Records contained in a dataset:
■ ■ ■ ■ ■ ■ ■

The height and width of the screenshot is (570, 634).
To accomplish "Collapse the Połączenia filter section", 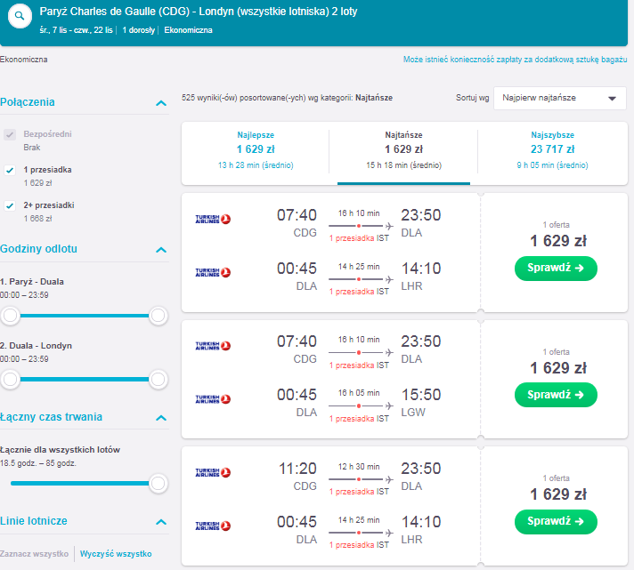I will click(161, 103).
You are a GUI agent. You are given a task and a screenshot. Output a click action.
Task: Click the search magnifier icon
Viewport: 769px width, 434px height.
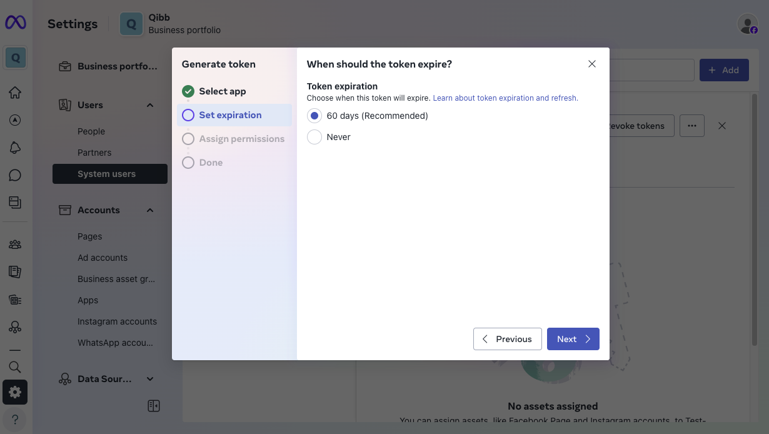[15, 367]
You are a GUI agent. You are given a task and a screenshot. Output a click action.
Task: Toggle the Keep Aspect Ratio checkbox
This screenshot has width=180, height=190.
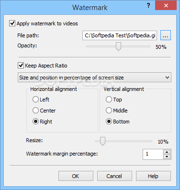[21, 66]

■ ■ ■ ■ ■ ■ ■

▸ Problem details
Please leave out the pictures while you copy exactly the lines from the one containing "Task: Click the search magnifier icon" through the end of the records.

▸ Response to the task
Task: Click the search magnifier icon
Viewport: 769px width, 434px height.
[15, 367]
You are a GUI agent. You are given a task and a screenshot. Output a click action.
Task: Toggle the Keep Aspect Ratio checkbox
This screenshot has width=180, height=190.
[21, 66]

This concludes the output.